:: TASK GOAL ::
Your answer should be the lines below from the one with "Листопад 2024 (18, 2148)" to the one with "Image resolution: width=390, height=844.", both included, given again exactly and with nothing added.

:: THE RECORDS ::
- Opening Delimiter -
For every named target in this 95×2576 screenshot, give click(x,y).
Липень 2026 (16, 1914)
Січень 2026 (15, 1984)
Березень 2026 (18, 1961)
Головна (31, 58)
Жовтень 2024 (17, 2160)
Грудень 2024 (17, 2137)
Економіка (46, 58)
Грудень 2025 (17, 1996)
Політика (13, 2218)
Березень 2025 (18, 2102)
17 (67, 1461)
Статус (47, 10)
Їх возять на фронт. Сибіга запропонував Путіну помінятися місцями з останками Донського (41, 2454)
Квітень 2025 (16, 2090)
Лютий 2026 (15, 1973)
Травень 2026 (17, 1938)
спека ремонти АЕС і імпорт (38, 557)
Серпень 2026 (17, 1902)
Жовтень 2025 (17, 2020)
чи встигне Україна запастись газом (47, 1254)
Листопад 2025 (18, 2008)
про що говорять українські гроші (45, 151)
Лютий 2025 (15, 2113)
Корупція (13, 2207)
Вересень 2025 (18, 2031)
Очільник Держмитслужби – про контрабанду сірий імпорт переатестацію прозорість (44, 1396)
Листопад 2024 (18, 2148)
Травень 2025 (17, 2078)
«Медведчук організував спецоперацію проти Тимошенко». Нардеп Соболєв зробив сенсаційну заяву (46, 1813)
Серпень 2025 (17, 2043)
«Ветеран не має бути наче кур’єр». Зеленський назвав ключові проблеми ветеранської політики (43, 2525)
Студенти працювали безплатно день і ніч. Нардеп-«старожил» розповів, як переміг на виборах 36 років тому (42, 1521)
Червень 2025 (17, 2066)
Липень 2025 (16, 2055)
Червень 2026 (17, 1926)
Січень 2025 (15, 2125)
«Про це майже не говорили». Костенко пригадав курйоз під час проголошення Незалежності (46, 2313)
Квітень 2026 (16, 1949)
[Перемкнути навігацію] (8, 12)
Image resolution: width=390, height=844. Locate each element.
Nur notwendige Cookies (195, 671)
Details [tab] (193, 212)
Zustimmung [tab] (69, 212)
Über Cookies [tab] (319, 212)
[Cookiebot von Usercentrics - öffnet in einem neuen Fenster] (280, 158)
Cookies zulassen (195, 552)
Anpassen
- Closing Delimiter -
:: WORKED SOLUTION ::
Листопад 2024 (18, 2148)
Травень 2025 (17, 2078)
«Медведчук організував спецоперацію проти Тимошенко». Нардеп Соболєв зробив сенсаційну заяву (46, 1813)
Серпень 2025 (17, 2043)
«Ветеран не має бути наче кур’єр». Зеленський назвав ключові проблеми ветеранської політики (43, 2525)
Студенти працювали безплатно день і ніч. Нардеп-«старожил» розповів, як переміг на виборах 36 років тому (42, 1521)
Червень 2025 (17, 2066)
Липень 2025 (16, 2055)
Червень 2026 (17, 1926)
Січень 2025 (15, 2125)
«Про це майже не говорили». Костенко пригадав курйоз під час проголошення Незалежності (46, 2313)
Квітень 2026 (16, 1949)
[Перемкнути навігацію] (8, 12)
Image resolution: width=390, height=844. Locate each element.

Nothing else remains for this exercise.